Children experience a Hunt of a Lifetime at Letterkenny Army Depot
Seventeen year old Arianna Evans of Tionesta, Pa. talks with LEAD Depot Commander, Col. Cheri A. Provancha, after a morning of hunting at Letterkenny Army Depot in Chambersburg, Pa. on Friday, Dec. 2, 2011. This is Evans second Hunt of a Lifetime experience; at the age of 13 she went on a turkey hunt in South Dakota.

Chambersburg, PA -- Three children, each diagnosed with life-threatening diseases, participated in Letterkenny's fifth annual Hunt of a Lifetime on Friday, Dec. 2 and Saturday, Dec. 3.

"The kids had a lot of fun, just being in the woods. Even though not all of them harvested a deer, they probably saw 60 bucks," said the Depot's Hunt of a Lifetime coordinator, Craig Kindlin.

One of the hunters, ten-year-old Travis Greenwalt, suffers from Lymphoblastic Leukemia but his illness didn't keep him from harvesting the only deer of the day, a spike.

"It's good just to get away and spend time with my dad," said Greenwalt.

Arianna Evans, 17, was the first female hunter to ever participate in the hunt at Letterkenny and enjoyed her experience at the Depot. Evans has lived with Spinal Bifida since birth and now struggles with Chronic Renal Failure and receives dialysis as she awaits a match for a new kidney.

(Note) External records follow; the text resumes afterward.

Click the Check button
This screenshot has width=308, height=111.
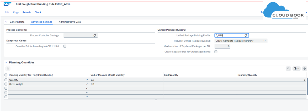(38, 12)
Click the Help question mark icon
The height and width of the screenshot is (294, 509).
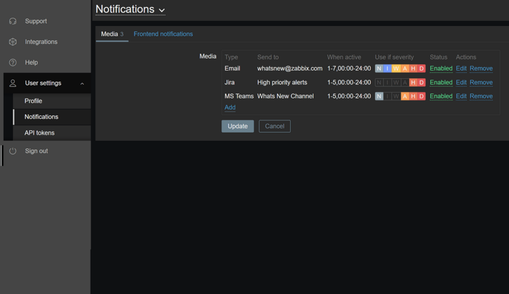pyautogui.click(x=13, y=62)
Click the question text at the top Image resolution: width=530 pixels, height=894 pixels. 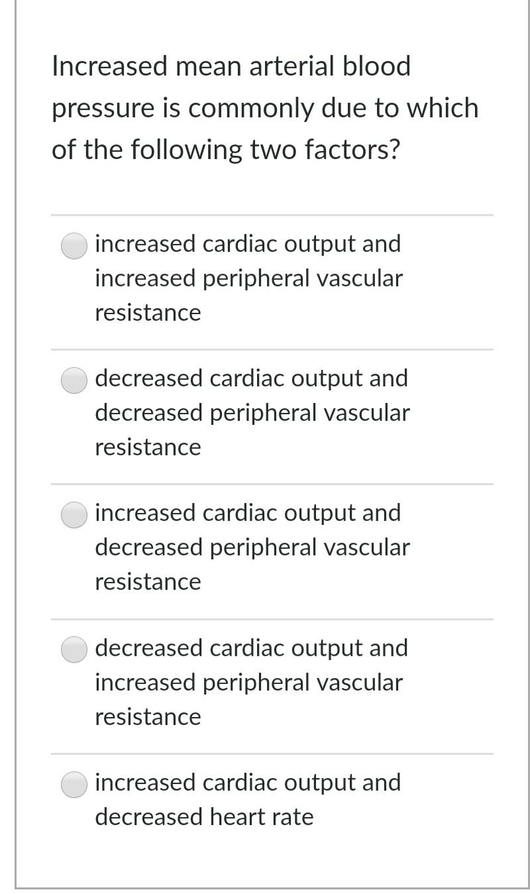pyautogui.click(x=265, y=107)
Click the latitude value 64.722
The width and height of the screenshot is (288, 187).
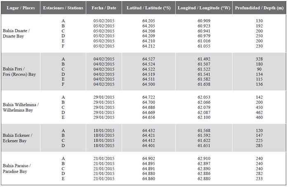(149, 97)
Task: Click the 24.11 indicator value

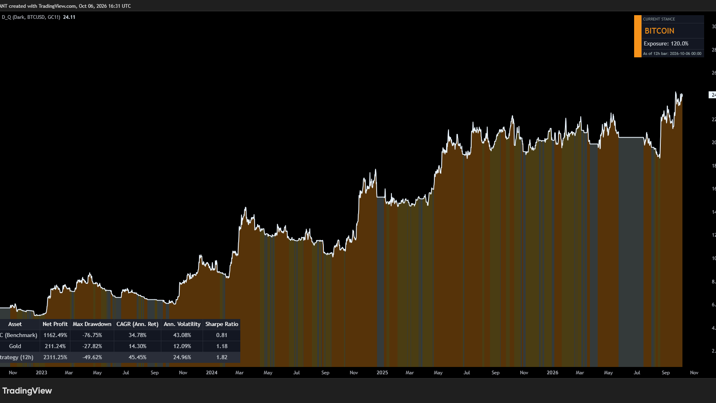Action: click(x=69, y=17)
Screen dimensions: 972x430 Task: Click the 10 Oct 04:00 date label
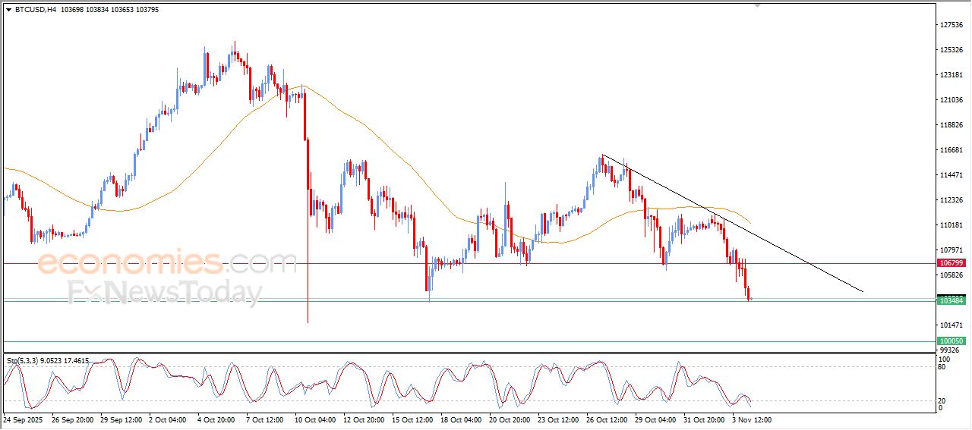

"It's just nice to get away because you don't have the distractions of everything else and she doesn't have to think about her treatments or anything else going on," said Evans' father, Bill.
Alex Wilkinson, 14, is diagnosed with Friedreich's Ataxia, which has confined him to a wheelchair but has not hindered his love of the outdoors or hunting.

Thirteen LEAD employees gave their time to support the hunt, including Glenn Trego, Letterkenny's Deputy Director of Public Works.

"This isn't volunteering to me and this is a whole lot more than just hunting. This is about being with the kids and letting them do something that other children get to do," said Trego.

Depot volunteers are an integral part of creating a successful hunting experience for the young hunters.

Volunteers also provided necessary equipment such as weapons, ammo and even food for the hunters and volunteers alike.

Donations from organizations also help to make the event successful. Stitely's Meat and Deer Processing of Chambersburg, Pa. processed the harvested deer, the Letterkenny Rod and Gun Club built a permanent hunting blind for hunters that created easier access to deer and two years ago the Walter Reed Medical Center in Washington D.C. donated an $11,000 tracked wheelchair to aid participants in the hunt.

"The chair helps get hunters into areas that they typically wouldn't be able to get to in their regular wheelchairs or on crutches but are better places to see and potentially harvest deer," said Kindlin.

Hunt of a Lifetime has been granting hunting wishes for 12 years to children ages 21 and under who have been diagnosed with life-threatening and terminal illnesses.